Arundel, Maine – In 1954, Millinocket native Allen “Rod” Williams made the pages of the Bangor Daily News when he was hired by Ford to help design cars in Detroit.
At the time, Williams was 23, had graduated from the US Navy and had no formal design training. However, he was adept at drawing and painting flashy futuristic cars.
Racing forward nearly 70 years to date and Williams – now 94 – is back in the public eye once again.
A collection of his old car plates will be on display at the Maine Classic Car Museum in Arundel. The exhibition opens on May 14 with a public reception celebrating the now legendary local industrial designer.
“His work is so beautiful it has never been shown before,” said curator Karen Siegler. “We all have his original concept drawings.”
Also on display will be two classic Americana collections that Williams was involved in imagining: the 1957 Ford Fairlane and the 1957 Ford Thunderbird.
“Do you know the little porthole window on the back of the Thunderbird?” Siegler said.
Williams’s career in art and design began far from Motor City, on the Millinocket dairy farm where she was raised by a single mother and grandparents. Encouraged by his family, he would spend hours drawing yard flowers, airplanes, and fictional cars that had yet to be invented.
At school, he was a poor student, who often had trouble doodling and daydreaming.
“Stearns High School didn’t have an art teacher at the time,” Williams said.
After high school, he tried art college in New York City but found the first year courses were a remedial education for him. Nor could Williams stand it.
So he joined the US Navy to get into the Military Soldier Act and its educational benefits.
It didn’t take long for his superiors to realize Williams’ exceptional technical skills. Soon he was painting dramatic and historical oil paintings of the admirals and their families. One of his works was presented to President Harry S. Truman, who shook hands with him.
It was ‘nice job, son,’ said Williams, still smiling about the event, then on to the next guy.
Williams eventually ended up designing visual educational materials at a Navy education center in Boston. There, he had a huge studio for himself.
“Every night after work, I would paint cars until 11:00,” he said.
There, a Marine reservist spotted photos of Williams’ cars and sent them to the widely published magazine Mechanics Illustrated.
“A week later, I received telegrams from Ford, Chrysler and General Motors offering me jobs,” he said. “I flew to Detroit, slept in my car for two days and interviewed all three.”
Williams appeared on BDN in July 1953, shortly before the move in ’54.
“Williams’ most extreme design to date is a jet-propelled vehicle designed to cruise at 150 mph,” the statement read.
The story went on to describe how the jet car was supposed to drive on the Main Turnpike in the distant 1970’s.
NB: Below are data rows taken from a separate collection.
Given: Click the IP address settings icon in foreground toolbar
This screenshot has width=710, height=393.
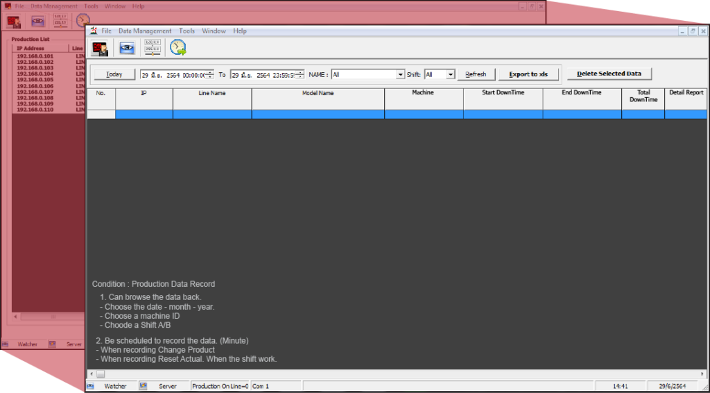Looking at the screenshot, I should tap(153, 47).
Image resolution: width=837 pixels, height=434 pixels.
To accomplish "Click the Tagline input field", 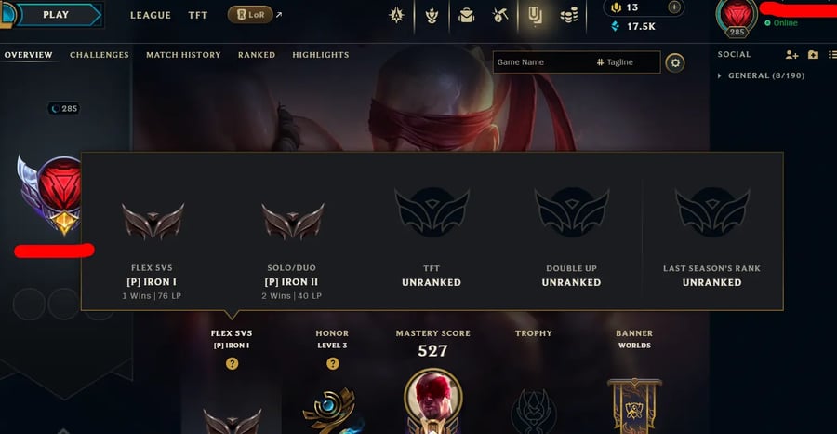I will tap(626, 62).
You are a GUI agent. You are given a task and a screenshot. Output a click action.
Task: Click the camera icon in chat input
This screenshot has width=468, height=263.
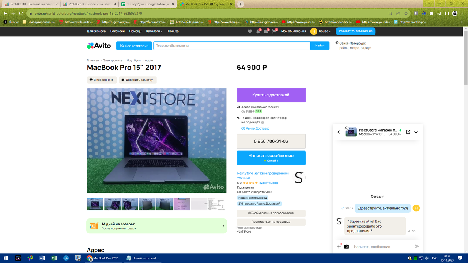(347, 247)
But Williams and his wife hated him in Detroit. The city and auto business were way too competitive.
“I don’t think it was ever south of Bangor at that point, and it was tough,” Williams said.
However, they stuck with it for a few years while Williams helped make some of America’s most classic, finned cars for both Ford and Chrysler.
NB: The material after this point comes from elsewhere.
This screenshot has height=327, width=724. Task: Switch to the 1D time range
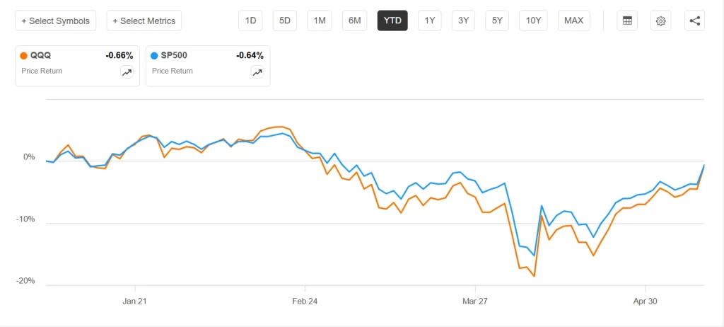tap(250, 21)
“He created icons, and set the pace for design for many years to come,” Siegler said.
While working in Detroit, Williams made plans to return to New England, seek independent work whenever he returned east on vacation, and eventually set up his own industrial design firm in Massachusetts where he and his wife have now been married for 68 years – raising their four children.
His company designed many useful things such as X-ray equipment, chocolate, industrial kitchenware, and the original packaging of all Tom’s of Maine products. He even had a hand in creating the look and function of Wang’s first computer.
But Williams has never built anything as exciting as an American car from the 1950s, which is okay.
“Detroit was such a political rat race,” he said.
Although officially long in retirement, Williams now loves to help farm-to-table startups with logos and packaging. It’s like coming home, said Williams, from cows to cars to cows again.
Still agile and sharp, with excellent hearing, Williams smiled as he climbed behind the wheel of the 1957 Fairlane he helped create on Friday at the museum.
“Ah, it’s great to know that people still love my designs,” he said, posing for photos.
Rod Willams’ front desk is located at the Maine Classic Car Museum on Route 1 in Arundel on Saturday 14 May at 2 PM. Tickets $20.